Think back to a few months ago when the film premiered at TIFF it garnered near universal praise but there was one criticism that critics kept picking at, the lack of sex scenes for Turing. You see Turing was a war hero who wasn’t celebrated in his lifetime and ended up being convicted because he was a homosexual and his sentence was to be dosed with a substance that led to chemical castration. Critics were discussing the lack of gay sex scenes in the film and pointing out that it made the film less realistic, and although I hadn’t seen the film at the time I wasn’t inclined to side with the critics. I’m not a fan of featuring sex within a film just for the sake of it and in all honesty I didn’t see the point, you wouldn’t expect to see a heterosexual couple constantly in compromising positions in a biopic if theres no specific reason behind it so why would you see it here? Because the characters gay? Why should that character be treated any differently?
After watching the film a couple of times now and thinking about it I do find myself siding more towards the critics point of view. The main relationship that we see develop in The Imitation Game was between Turing and Joan Clarke who were colleagues that became firm friends. They were even engaged at one point, in part to stop Joan from getting married off in a time when a woman’s place was to be at home rather than in a male dominated work environment and also to hide Alan’s sexuality. There was so much emphasis on the importance of this relationship, and it’s been stated that in reality the relationship wasn’t as close as it was made out to be in the film. Of course it is a film and that does allow some creative liberties to be taken but the relationship between the two seemed to emulate the heterosexual relationships between characters we see so regularly in cinema.
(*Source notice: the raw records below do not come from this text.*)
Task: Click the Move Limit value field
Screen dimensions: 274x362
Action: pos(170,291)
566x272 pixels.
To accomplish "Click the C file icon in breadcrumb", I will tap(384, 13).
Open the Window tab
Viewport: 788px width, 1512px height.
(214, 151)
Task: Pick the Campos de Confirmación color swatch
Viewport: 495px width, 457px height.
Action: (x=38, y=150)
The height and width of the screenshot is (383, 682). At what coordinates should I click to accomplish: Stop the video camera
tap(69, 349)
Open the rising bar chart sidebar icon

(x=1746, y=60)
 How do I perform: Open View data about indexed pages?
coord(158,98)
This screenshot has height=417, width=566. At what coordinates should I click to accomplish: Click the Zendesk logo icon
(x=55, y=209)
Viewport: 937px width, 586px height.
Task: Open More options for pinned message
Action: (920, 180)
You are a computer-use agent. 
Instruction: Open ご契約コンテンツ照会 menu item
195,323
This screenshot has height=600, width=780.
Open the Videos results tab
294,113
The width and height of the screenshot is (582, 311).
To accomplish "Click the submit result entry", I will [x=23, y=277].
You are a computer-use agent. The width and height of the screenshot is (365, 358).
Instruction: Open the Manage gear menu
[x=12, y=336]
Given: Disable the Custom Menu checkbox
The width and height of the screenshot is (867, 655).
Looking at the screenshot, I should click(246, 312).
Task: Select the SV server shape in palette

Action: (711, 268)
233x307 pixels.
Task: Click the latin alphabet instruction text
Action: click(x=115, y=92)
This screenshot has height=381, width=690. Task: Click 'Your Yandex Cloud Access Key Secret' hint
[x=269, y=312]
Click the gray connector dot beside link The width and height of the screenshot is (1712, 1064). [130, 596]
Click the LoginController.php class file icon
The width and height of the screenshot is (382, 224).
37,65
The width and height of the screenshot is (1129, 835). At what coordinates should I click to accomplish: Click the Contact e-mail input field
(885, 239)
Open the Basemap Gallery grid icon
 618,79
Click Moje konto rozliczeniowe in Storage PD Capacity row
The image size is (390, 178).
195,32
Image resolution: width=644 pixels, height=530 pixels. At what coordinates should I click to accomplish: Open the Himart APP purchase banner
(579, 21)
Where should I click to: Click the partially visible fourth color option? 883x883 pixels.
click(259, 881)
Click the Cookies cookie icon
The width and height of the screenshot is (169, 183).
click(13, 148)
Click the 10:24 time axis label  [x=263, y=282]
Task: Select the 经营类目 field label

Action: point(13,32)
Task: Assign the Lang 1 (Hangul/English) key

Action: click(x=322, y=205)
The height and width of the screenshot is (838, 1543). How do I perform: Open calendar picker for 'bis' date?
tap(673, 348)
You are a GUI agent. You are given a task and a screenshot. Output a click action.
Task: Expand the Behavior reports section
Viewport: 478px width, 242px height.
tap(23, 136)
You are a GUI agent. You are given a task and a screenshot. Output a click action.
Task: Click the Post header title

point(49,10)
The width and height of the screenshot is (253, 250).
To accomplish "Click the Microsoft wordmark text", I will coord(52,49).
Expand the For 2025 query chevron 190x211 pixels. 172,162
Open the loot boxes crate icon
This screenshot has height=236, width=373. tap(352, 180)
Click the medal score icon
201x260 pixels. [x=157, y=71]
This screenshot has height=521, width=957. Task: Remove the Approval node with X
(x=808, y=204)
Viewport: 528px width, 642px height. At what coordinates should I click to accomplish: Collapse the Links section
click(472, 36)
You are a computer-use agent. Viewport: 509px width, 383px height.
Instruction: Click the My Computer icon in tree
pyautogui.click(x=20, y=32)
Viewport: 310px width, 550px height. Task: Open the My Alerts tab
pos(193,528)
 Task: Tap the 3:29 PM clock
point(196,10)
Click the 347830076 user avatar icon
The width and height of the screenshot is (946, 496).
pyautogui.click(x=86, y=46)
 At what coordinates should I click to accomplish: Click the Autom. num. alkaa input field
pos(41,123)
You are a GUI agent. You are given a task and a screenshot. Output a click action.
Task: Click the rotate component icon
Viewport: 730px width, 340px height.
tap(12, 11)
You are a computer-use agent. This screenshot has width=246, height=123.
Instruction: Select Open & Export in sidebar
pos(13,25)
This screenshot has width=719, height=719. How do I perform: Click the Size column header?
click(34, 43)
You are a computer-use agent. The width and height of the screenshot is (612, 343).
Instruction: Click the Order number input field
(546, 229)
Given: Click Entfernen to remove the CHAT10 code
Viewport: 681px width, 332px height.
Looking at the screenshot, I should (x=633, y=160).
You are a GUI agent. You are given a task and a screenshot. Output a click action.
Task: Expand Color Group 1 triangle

It wouldn’t be as bad, or dare I say insulting, if Morten Tyldum (director) and Graham Moore (screenwriter) had placed Turing in a relationship with a man at some point in the film as well even if it is a fictitious one especially as they were taking liberties with his and Clarkes'. It would have been interesting to see him and his actions when with another man in contrast to his situation with Clarke as it was a time of shocking intolerance and we’d likely get to see other peoples views regarding the issue of homosexuality. Other than the police officer there are three other characters within the film that know about Turing’s sexuality and they don’t seem to have too much of a reaction to the news. This seems like the film is making light of the attitudes to homosexuality in the 40s and 50s even though he was convicted in the end. I’m not saying that there had to be a gratuitous sex scene but we needed something to sort of counteract his relationship with Joan and show the audience who he really was and what he had to deal with. A line about a rent boy doesn’t quite cut it.
The cast and crew behind the film have responded to critics pointing out that the film did depict a homosexual relationship with Turing and Christopher Morcom. My issue with this was that he was only a child at the time and the relationship seemed innocent to me, I understand that they placed that in there to show he was in love with Morcom but it just didn’t work. Turing had an admiration for Morcom who was an older boy, young boys behave like that now it doesn’t mean that they are homosexual. They could have scrapped most of the Turing childhood scenes or some of the Joan Clarke scenes and added Turing in an adult relationship when he is aware of his sexuality and the dangers of it.
To be frank his sexuality seemed to be a footnote in the story when it shouldn’t have been. Being a gay man in the 40s and 50s in London would have been an incredibly trying time, it would have been brilliant to watch him juggle his secret life working for the government and attempting to keep his sexuality hidden when he was a sexually active gay man. I’d rather have that than a fictitious relationship between him and Joan which we have seen in film after film. This is supposed to be a biopic, we are supposed to have a well rounded scope of Turing’s life but we were robbed of it.